Signs of TeamTNT becoming a much bigger threat
Separately, the researchers were able to gain access to the attackers’ C2 server and get a much better picture of the extent of the attack campaign. They also identified a plethora of scripts for targeting different cloud environments and technologies. These include multiple credential stealers, scripts for changing the iptables firewall rules, data discovery tools, malware downloaders, SSH and other types of backdoors, various malware programs including Tsunami, IP scanners, cryptominers, and pen-test tools.
“This botnet is notably aggressive, rapidly proliferating across the cloud and targeting a wide array of services and applications within the software development life cycle (SDLC),” the researchers said. “It operates at an impressive speed, demonstrating remarkable scanning capability. The botnet is designed to communicate with a central C2 server to determine the next range of IP addresses to scan.”
The core of the botnet is the Tsunami malware that TeamTNT has used in past attacks. This botnet client for Linux system hides its running processes and connects to a predefined IRC chat through which attackers can issue commands to all the infected machines. The Aqua researchers access the server used in this latest campaign and observed 196 new compromised machines over a seven-day period or 1.3 new victims every hour.
“Given that this campaign is aggressively scanning the internet for exposed Docker APIs, Jupyter Lab and Notebook instances, Redis servers, SSH connections, and Weave Scope applications, it can rapidly infect new hosts that are exposed even for a brief moment,” the researchers warned.

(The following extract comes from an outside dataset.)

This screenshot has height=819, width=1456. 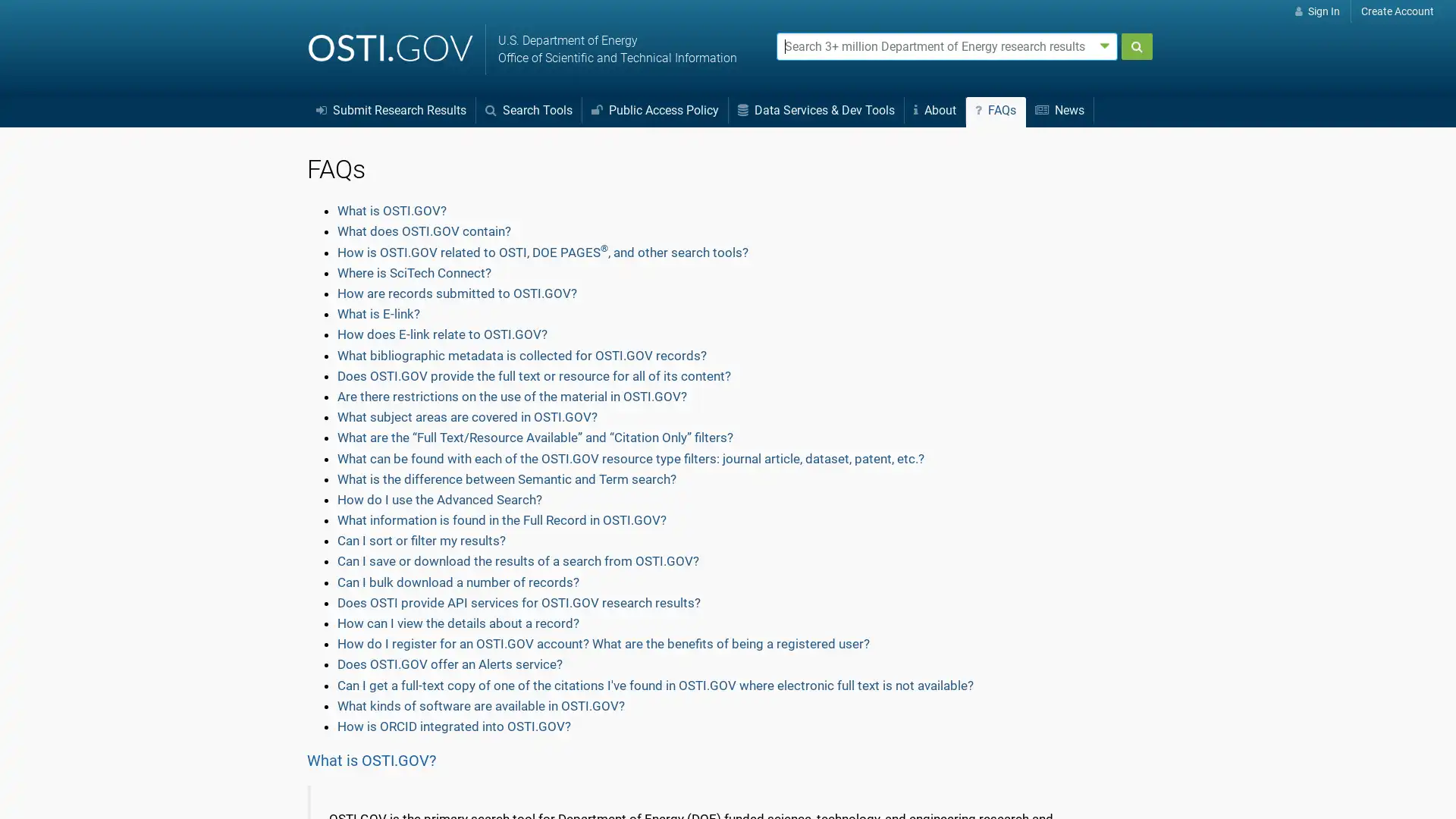 I want to click on Advanced search options, so click(x=1105, y=45).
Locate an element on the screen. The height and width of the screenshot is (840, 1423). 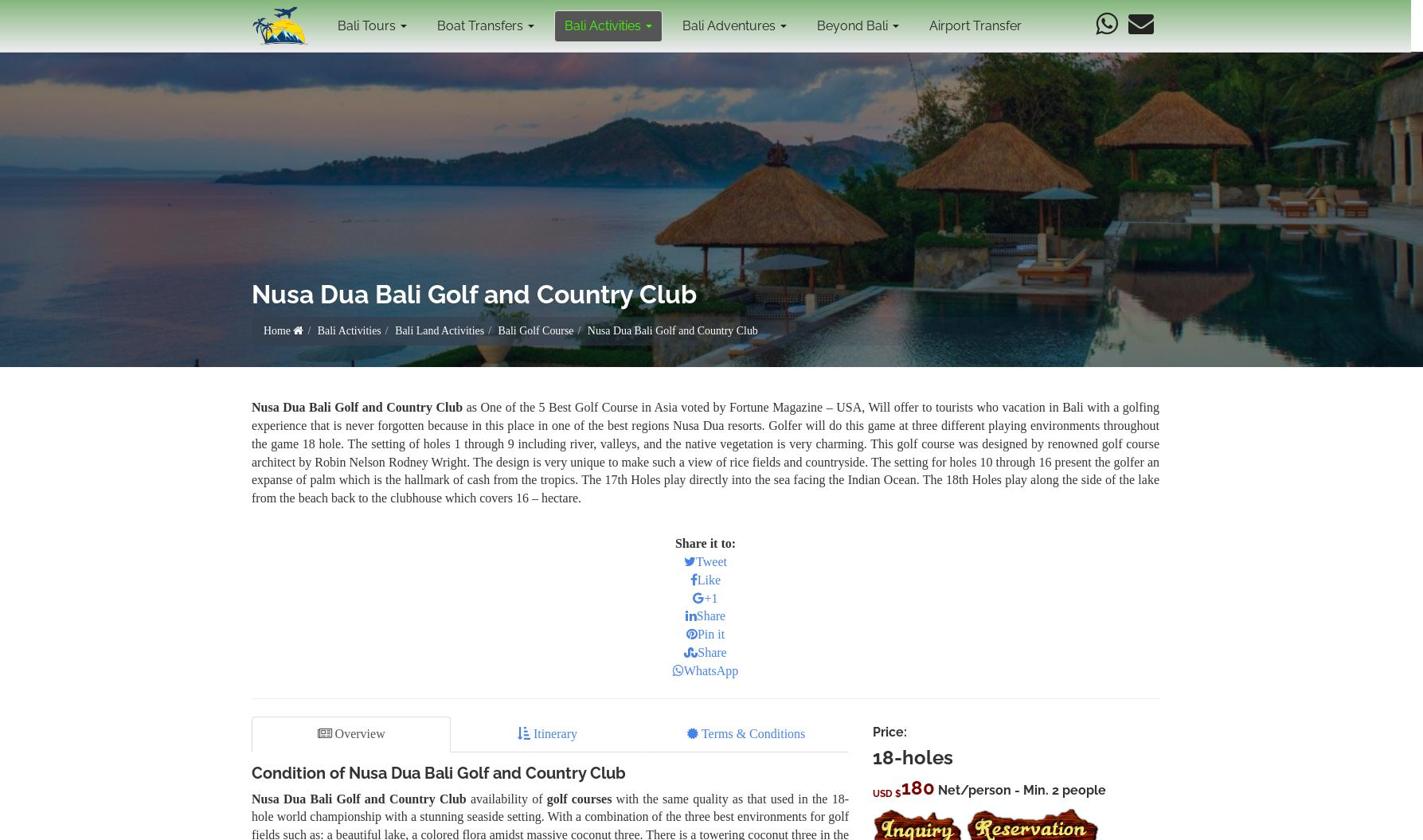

The tools the attackers deploy search for credentials from databases and storage systems such as Postgres, AWS S3, Filezilla, and SQLite, configuration files for Kubernetes clusters, Google Cloud Platform, Azure, and AWS as well as related cloud services such as EC2, Glue, Lambdas, and Lightsail. While past TeamTNT attacks targeted primarily Docker containers, it’s clear that the attackers have now significantly expanded the scope of their operations and can now target development, staging, and production environments as well as CI/CD pipelines, build processes and even GitHub accounts.